Location
- Cairns, Queensland Australia
- 17°00′25″S 145°43′53″E﻿ / ﻿17.00694°S 145.73139°E

Information
- Type: Catholic primary school
- Motto: Latin: Multis Coniunctis Magna Perfecta (Through the work of many, united as one, great things are done)
- Established: 1929; 97 years ago
- Principal: David Adams-Jones
- Enrolment: 670
- Campus: Bentley Park
- Colours: Red, white and black
- Website: www.stthereses.qld.edu.au

= St. Therese's School =

St Therese's Primary School is a Catholic primary school in Bentley Park, Cairns, Queensland, Australia.

== History ==
The first Catholic School in Edmonton, Edmonton Convent School – was established on 29 April 1929, with an enrolment of 30 students. In 1965, Edmonton was established as a separate Parish – St Therese's Parish, and the school was renamed St Therese's School, Edmonton. The community initially received the services of priests from St Monica's Cathedral Parish, then from St Joseph's Parish, Cairns.
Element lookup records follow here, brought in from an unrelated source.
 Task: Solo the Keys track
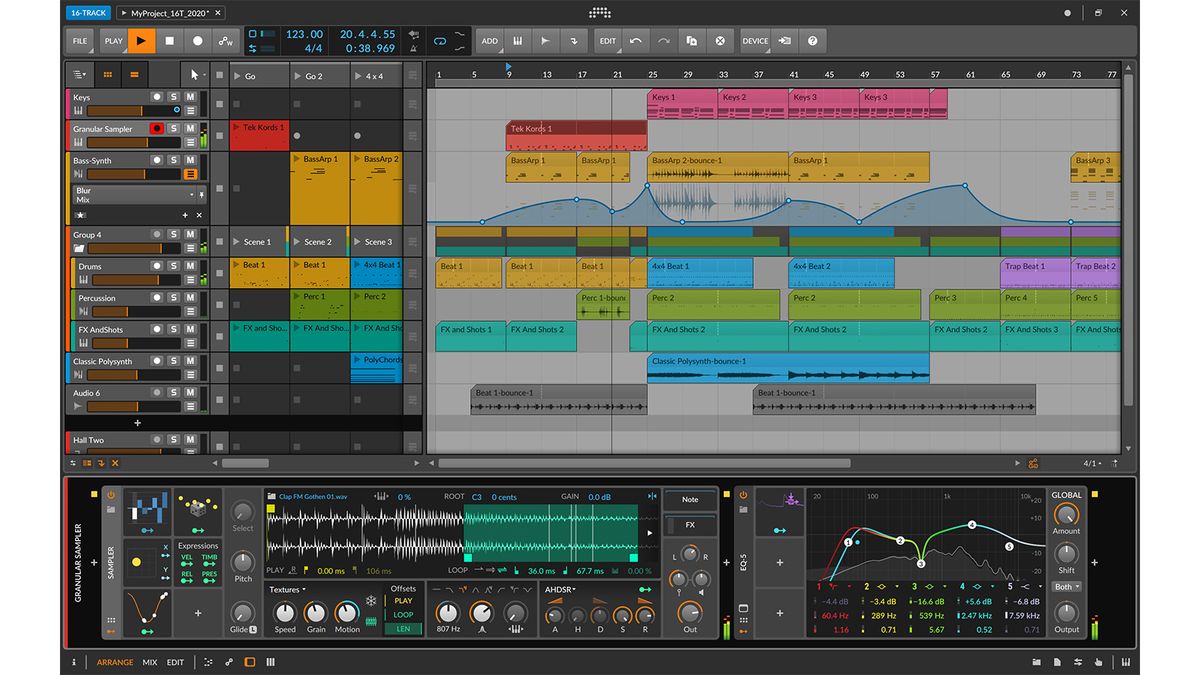pos(176,96)
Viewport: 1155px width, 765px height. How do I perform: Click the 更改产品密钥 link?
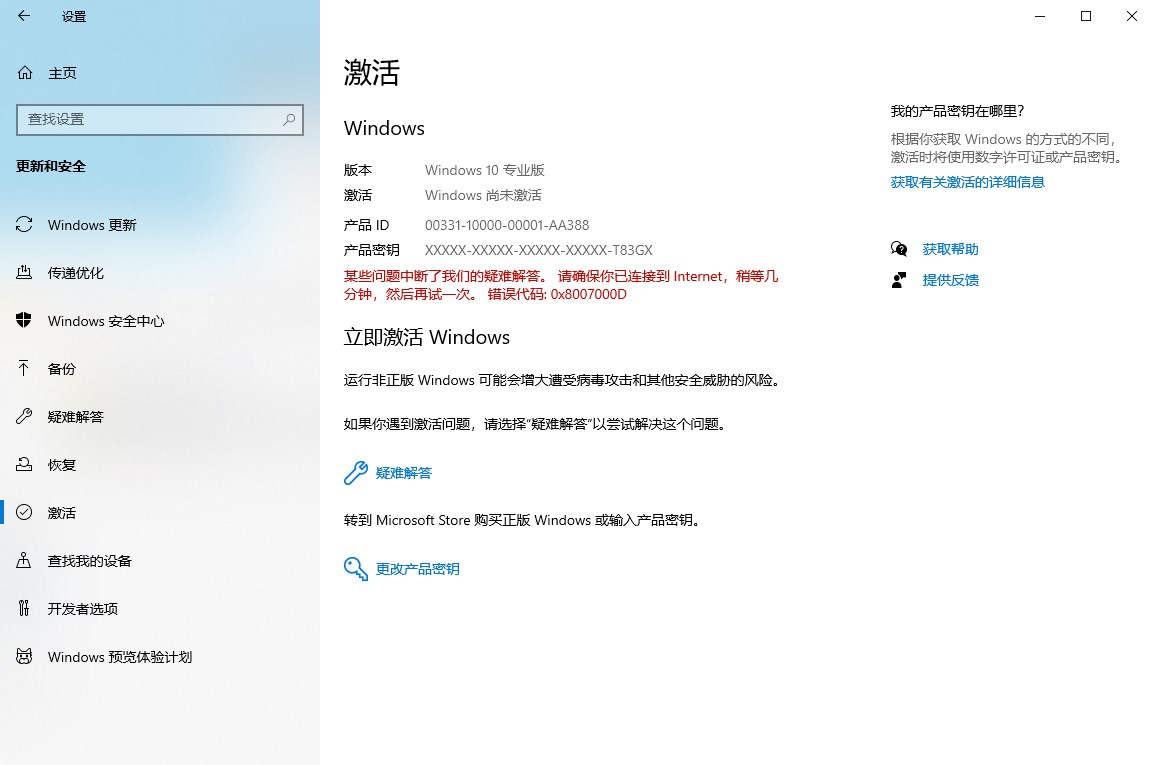pos(418,569)
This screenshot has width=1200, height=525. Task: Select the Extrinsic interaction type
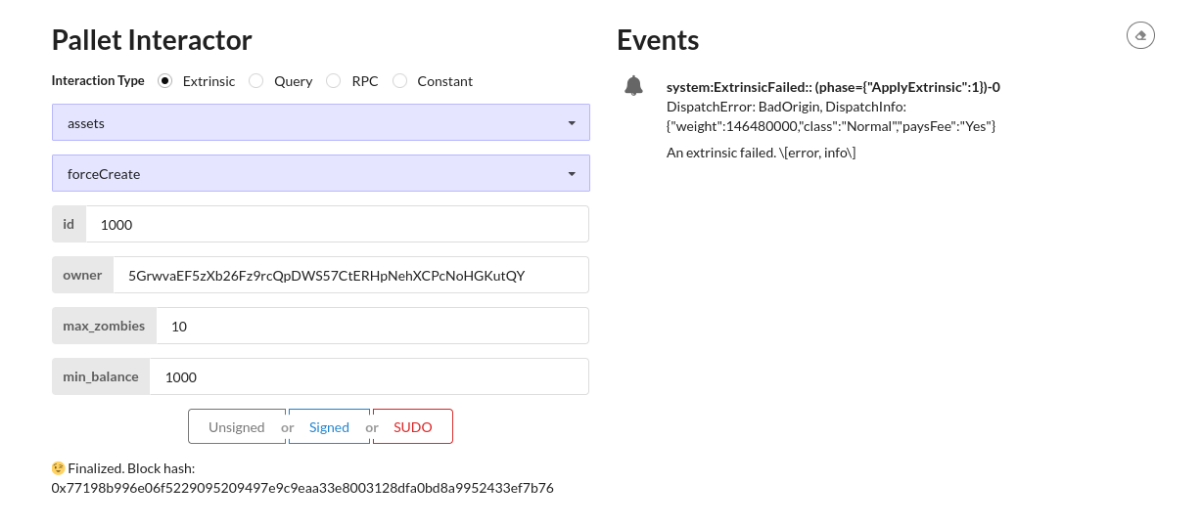pyautogui.click(x=165, y=81)
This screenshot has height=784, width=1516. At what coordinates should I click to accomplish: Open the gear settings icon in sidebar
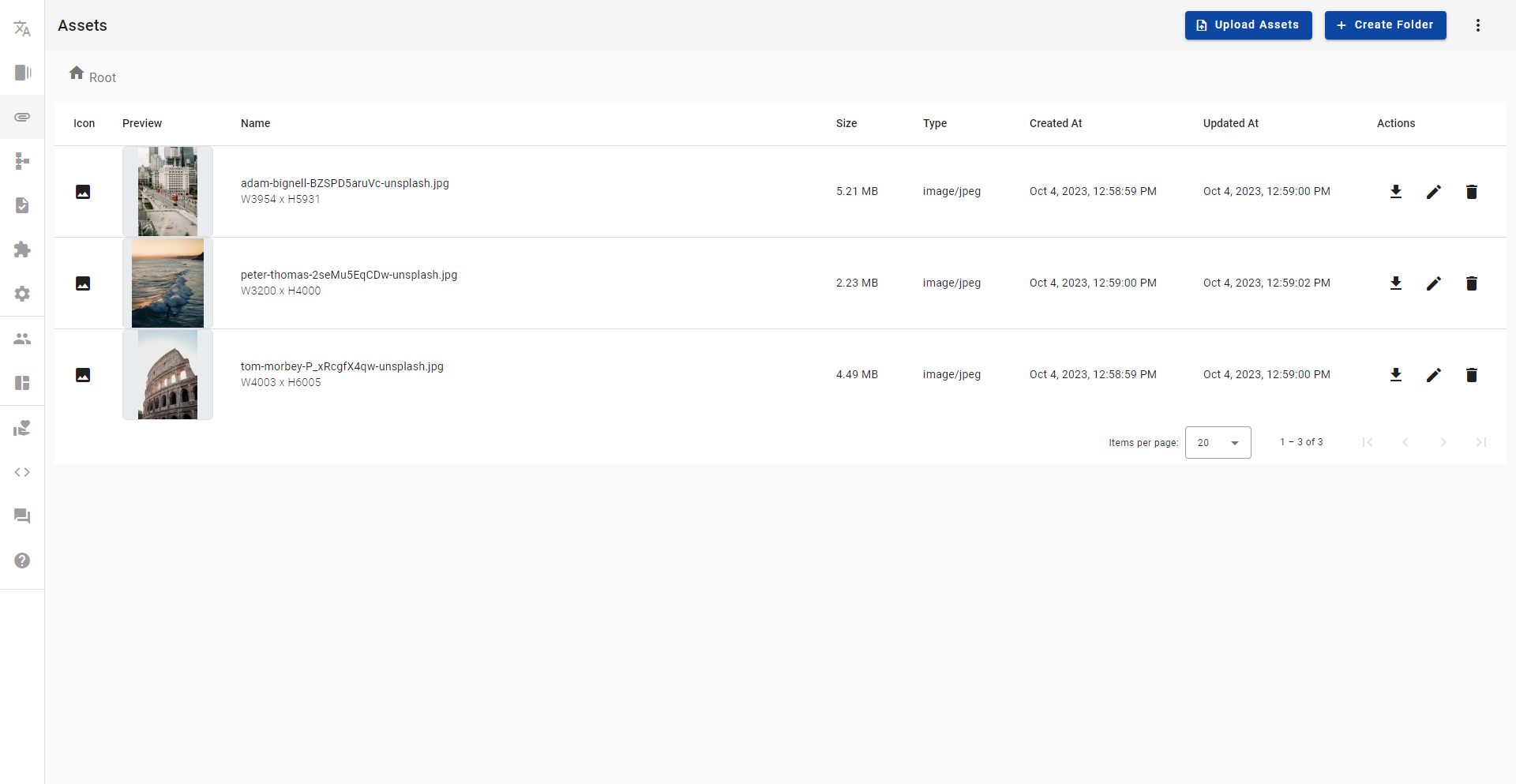pos(22,294)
The new school was opened by Bishop Torpie in July 1969. In 1976, the Sisters of Mercy, who had staffed the school throughout its history, withdrew from the Parish. In 1995 the school was moved to a new site at Centenary Park, which was renamed Bentley Park. Parish Priest, John McGrath, takes a keen interest in all matters pertaining to the religious and pastoral life of the school and regularly conducts school and class masses.

== Overview ==
St. Therese's School services the southern suburbs of Cairns. Situated in Bentley Park, the school has reached four-stream status which means that there are 4 classes of each year level. This current student population is approximately 670 students from P - 6. The school has just recently spent a considerable amount of money renovating a number of teaching blocks, establishing a Friendship Garden and the establishment of a state of the art Prep Playground.

The parent body consists largely of parents whose work profiles are linked to tourism or associated industries. There are some forty-two nationalities comprising a well-diversified student population at St. Therese's, most of them second or third generation Australians. The school has a well established, experienced and hard working teaching team which focus on improving education outcomes for all students at the school.